Contemplatrice per natura, catturata sin dalla più giovane età dalle lettere e dalle molteplici anime della carta, ho ben presto scelto di studiare letteratura. Poi il desiderio di andare oltre e di scoprire altri orizzonti e altri modi di pensare ha avuto il sopravvento e mi ha portata in Italia, a Roma.

Tornata in Francia ho concluso i miei studi e, per dieci anni, ho lavorato nella progettazione editoriale di siti web.

Ma nel 2000, in pieno inverno, ho fatto le valigie e sono partita per Stoccolma, come turista. Non sapevo che qualcosa di inaspettato sarebbe successo da lì a breve: nonostante il freddo e il buio, nonostante il carattere un po’ chiuso delle persone (soprattutto in quel periodo dell’anno), mi sono sentita connivente e in sintonia – come avrebbe detto Baudelaire, con questa capitale blu e verde che mi ha letteralmente rapita.

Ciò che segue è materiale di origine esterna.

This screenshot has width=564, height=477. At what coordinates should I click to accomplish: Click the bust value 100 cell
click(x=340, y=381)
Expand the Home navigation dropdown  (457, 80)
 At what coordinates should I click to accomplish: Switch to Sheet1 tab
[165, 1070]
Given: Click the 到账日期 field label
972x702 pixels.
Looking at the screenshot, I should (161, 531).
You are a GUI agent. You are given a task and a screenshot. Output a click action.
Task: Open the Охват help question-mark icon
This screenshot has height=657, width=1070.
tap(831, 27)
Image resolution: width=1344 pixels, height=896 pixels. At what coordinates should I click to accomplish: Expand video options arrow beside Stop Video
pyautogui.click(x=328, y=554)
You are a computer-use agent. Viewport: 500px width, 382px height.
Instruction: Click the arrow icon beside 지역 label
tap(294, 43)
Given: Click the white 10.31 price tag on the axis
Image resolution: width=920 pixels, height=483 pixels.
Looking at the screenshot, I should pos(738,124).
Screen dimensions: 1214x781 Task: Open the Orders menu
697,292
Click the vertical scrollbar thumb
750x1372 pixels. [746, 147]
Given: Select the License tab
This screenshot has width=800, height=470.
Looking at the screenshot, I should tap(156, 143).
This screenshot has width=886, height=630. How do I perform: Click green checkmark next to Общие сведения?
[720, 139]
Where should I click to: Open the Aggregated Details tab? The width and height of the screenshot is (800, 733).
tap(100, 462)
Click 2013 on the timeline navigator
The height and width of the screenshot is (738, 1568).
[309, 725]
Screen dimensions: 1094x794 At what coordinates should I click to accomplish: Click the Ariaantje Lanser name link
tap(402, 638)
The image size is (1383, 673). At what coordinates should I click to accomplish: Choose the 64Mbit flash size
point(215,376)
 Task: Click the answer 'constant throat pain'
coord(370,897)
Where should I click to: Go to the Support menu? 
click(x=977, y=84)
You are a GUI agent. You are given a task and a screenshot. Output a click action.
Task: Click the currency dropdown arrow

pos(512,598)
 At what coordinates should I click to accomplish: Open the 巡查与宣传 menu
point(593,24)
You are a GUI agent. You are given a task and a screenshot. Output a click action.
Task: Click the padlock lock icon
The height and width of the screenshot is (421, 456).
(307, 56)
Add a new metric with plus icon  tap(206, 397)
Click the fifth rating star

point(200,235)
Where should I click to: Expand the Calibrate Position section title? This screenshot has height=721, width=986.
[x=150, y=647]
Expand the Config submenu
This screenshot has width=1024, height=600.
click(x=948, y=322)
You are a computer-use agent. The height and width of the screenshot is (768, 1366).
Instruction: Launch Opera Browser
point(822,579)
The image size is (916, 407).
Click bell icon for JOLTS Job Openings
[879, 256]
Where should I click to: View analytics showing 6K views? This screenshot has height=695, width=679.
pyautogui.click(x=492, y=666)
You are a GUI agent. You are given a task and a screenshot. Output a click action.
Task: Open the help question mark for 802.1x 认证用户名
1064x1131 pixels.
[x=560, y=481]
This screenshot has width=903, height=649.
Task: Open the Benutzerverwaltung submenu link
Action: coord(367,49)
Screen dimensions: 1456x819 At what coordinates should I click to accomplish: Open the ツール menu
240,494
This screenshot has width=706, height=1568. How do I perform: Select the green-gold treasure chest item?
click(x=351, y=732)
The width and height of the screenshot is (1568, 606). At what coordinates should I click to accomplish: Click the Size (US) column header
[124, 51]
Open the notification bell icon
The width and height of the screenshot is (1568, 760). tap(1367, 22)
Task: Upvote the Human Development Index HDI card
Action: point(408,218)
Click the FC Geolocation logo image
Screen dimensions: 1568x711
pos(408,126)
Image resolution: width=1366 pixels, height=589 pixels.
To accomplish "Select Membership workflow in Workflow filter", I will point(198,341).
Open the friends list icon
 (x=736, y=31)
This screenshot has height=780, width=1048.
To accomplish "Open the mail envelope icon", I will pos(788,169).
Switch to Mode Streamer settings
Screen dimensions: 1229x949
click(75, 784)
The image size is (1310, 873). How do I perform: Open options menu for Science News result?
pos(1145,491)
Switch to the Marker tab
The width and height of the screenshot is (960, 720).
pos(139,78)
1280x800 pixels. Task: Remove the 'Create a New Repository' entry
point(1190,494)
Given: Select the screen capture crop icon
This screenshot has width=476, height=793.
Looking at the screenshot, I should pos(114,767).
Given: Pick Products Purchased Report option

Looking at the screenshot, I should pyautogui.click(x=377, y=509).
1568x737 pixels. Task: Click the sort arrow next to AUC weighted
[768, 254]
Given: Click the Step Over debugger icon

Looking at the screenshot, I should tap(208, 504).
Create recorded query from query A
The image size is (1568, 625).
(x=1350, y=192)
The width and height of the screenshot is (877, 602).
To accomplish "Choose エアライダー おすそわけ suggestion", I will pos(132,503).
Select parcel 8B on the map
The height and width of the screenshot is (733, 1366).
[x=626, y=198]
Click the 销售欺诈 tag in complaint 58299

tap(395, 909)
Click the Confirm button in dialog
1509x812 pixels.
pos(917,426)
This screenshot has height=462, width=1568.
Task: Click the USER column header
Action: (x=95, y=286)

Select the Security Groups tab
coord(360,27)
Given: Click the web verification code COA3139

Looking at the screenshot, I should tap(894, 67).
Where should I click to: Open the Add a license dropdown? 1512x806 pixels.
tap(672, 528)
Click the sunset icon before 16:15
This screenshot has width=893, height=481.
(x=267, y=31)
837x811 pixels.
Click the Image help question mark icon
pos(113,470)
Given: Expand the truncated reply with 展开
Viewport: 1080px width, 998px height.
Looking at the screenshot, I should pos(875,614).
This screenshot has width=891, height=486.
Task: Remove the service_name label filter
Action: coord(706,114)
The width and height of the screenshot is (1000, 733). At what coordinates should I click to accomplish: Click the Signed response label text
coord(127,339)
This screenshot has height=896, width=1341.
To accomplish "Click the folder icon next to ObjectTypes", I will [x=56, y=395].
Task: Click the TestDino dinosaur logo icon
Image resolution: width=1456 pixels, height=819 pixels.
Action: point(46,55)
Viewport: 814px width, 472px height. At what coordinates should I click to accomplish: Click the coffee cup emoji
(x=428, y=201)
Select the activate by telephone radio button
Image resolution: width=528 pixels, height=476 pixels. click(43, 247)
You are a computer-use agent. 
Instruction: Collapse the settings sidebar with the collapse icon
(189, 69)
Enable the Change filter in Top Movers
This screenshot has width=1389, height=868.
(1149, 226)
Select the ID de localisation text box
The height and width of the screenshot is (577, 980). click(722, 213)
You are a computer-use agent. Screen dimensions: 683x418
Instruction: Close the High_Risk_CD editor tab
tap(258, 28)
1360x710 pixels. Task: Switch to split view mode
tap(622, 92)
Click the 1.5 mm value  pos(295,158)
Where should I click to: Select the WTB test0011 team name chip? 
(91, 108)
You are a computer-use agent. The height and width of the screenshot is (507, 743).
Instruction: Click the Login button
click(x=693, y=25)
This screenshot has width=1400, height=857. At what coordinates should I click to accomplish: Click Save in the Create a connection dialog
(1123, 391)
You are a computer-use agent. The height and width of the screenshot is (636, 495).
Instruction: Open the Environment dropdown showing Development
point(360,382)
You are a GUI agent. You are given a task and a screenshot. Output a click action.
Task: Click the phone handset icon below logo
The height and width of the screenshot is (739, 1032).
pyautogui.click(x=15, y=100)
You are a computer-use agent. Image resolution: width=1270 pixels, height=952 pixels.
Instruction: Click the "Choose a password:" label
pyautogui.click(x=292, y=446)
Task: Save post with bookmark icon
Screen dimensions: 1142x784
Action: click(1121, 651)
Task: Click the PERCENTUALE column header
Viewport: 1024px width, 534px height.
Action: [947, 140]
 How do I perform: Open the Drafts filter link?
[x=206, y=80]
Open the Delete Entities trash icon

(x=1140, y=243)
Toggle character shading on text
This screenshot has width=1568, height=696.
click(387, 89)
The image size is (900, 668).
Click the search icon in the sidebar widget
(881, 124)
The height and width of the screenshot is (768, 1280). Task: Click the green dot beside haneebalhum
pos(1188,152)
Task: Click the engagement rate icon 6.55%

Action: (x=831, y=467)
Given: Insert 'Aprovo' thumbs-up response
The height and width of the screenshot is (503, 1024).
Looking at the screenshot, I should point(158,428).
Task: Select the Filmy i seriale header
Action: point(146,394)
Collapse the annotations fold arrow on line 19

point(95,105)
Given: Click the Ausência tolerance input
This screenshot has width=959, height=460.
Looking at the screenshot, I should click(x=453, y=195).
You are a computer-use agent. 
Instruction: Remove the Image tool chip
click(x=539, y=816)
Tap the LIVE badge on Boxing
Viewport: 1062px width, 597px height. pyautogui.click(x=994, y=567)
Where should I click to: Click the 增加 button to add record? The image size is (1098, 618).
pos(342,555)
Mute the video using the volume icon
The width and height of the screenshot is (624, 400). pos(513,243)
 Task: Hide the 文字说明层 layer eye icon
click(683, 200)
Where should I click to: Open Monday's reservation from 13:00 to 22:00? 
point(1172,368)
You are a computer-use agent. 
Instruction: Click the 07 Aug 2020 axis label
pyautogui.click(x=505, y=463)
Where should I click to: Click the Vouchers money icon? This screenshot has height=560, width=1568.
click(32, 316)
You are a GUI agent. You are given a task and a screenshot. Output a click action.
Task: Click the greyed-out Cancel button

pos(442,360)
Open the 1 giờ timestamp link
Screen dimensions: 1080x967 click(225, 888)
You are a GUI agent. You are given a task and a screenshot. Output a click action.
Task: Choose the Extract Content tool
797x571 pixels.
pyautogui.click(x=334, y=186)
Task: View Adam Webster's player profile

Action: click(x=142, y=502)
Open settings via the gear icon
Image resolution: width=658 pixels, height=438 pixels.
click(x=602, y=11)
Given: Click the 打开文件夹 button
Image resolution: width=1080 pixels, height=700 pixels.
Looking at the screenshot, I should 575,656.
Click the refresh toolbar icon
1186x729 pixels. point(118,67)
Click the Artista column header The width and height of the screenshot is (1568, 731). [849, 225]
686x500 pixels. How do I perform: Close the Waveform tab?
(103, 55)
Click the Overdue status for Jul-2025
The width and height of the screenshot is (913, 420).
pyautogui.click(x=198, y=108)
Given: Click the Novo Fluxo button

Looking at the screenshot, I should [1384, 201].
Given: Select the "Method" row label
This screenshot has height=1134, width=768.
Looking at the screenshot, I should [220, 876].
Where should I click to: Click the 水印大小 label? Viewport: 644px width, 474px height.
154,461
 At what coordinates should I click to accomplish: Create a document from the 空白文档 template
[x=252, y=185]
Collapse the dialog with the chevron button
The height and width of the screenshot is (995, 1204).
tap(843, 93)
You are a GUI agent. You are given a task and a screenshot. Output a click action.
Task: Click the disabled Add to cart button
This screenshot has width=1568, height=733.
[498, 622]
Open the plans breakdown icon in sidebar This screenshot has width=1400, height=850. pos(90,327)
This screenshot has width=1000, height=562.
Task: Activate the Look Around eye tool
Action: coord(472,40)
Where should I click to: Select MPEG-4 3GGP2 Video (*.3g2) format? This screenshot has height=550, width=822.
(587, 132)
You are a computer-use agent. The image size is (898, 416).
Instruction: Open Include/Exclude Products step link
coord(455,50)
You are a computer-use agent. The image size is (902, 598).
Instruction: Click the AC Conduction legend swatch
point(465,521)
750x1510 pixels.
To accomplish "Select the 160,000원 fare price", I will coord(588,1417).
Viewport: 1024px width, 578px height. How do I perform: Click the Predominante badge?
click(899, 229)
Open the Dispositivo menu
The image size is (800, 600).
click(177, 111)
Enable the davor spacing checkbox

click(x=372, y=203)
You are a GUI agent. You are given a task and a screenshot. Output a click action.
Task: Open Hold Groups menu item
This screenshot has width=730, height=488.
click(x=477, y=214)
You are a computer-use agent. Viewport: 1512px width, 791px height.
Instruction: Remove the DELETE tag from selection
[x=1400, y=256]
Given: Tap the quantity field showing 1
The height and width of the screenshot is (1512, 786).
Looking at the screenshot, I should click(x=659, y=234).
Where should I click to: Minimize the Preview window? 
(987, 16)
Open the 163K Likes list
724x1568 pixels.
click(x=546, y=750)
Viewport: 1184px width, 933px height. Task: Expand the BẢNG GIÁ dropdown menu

Nei dieci anni successivi ho visitato regolarmente Stoccolma ed altre città svedesi e, dopo essermi a lungo documentata su questa cultura ispiratrice e su questa città galleggiante, ho imparato con passione lo svedese ed ho deciso finalmente di trasferirmi a Stoccolma nel 2011.

Ho cercato da subito un lavoro per potermi integrare e per poter capire meglio il funzionamento di questa società così ben organizzata. Un amico mi ha dato un’idea: perché non condividere questa passione e conoscenza della città di Stoccolma e della cultura svedese con altre persone?

Ed ecco che è nato il lavoro di guida: mi sono formata leggendo e studiando, poi ho iniziato a lavorare per le navi da crociera, con turisti francesi ed italiani. Tra il 2012 e il 2016, nonostante fossi a mio malgrado vincolata a tour non preparati da me, ho trasmesso la mia passione e la mia conoscenza a tante persone, sempre con la stessa energia e con lo stesso obiettivo di dare loro le giuste chiavi per comprendere questa società e questa cultura.

Tutto questo prima che Federico, con il quale ho avuto l’opportunità di condividere il lavoro nel corso di questi anni, mi proponesse di collaborare a StockholMania Tours. Ho accettato con grande entusiasmo la proposta, prima di tutto perché ho sinceramente apprezzato l’approccio e la filosofia di Federico, ma anche perché ho finalmente l’opportunità di offrire tour originali e personalizzati per scoprire questa città unica.